**Material to process**
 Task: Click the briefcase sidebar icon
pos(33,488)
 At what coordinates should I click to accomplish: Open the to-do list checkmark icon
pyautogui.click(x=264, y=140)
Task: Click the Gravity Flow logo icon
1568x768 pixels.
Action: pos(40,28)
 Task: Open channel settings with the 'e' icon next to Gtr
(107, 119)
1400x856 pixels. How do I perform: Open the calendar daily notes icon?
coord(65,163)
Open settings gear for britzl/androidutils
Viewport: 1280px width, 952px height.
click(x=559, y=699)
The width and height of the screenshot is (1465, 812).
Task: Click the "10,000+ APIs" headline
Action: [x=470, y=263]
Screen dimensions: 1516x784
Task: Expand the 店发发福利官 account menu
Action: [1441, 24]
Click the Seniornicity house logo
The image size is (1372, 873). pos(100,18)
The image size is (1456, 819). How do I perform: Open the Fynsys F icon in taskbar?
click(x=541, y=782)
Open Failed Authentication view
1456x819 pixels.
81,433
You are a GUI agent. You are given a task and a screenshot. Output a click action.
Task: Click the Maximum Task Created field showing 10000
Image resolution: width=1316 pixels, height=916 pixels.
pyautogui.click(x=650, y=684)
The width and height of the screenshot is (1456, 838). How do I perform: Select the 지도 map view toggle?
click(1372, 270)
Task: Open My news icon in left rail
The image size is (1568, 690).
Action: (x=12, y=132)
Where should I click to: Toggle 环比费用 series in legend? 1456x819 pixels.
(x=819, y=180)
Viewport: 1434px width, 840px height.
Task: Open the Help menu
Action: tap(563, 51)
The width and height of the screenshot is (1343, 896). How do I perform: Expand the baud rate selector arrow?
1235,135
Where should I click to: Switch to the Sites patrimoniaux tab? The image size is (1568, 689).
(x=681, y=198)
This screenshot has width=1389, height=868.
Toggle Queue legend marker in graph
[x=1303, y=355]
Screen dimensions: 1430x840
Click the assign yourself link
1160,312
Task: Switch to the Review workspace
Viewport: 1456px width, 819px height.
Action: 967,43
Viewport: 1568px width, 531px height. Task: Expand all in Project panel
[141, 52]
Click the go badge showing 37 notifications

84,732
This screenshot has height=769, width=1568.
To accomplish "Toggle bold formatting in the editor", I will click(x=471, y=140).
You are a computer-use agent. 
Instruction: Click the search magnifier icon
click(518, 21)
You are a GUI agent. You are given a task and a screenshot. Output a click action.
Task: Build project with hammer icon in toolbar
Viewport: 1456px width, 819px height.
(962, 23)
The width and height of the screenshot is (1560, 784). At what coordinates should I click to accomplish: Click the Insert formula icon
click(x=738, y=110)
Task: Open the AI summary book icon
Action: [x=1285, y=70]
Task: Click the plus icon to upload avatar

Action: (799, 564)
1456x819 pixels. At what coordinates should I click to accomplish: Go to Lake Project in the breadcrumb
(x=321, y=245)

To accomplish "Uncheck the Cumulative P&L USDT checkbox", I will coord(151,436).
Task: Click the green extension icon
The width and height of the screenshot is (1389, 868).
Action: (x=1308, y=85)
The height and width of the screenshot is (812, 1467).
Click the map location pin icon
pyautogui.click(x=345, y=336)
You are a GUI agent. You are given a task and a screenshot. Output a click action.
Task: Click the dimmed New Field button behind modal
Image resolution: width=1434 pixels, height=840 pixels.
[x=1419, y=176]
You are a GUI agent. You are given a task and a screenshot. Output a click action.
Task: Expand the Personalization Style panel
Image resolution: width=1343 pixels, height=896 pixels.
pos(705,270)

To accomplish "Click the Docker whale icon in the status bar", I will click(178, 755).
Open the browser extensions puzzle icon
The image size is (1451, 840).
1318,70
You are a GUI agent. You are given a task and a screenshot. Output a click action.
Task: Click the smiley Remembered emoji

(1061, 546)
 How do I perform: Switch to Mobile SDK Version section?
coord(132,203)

**Work order**
Please transcribe exactly the line containing "Task: Click the smiley Remembered emoji" and every line after it through the end of the records, and nothing else.

**Completed exercise**
Task: Click the smiley Remembered emoji

(1061, 546)
 How do I perform: Switch to Mobile SDK Version section?
coord(132,203)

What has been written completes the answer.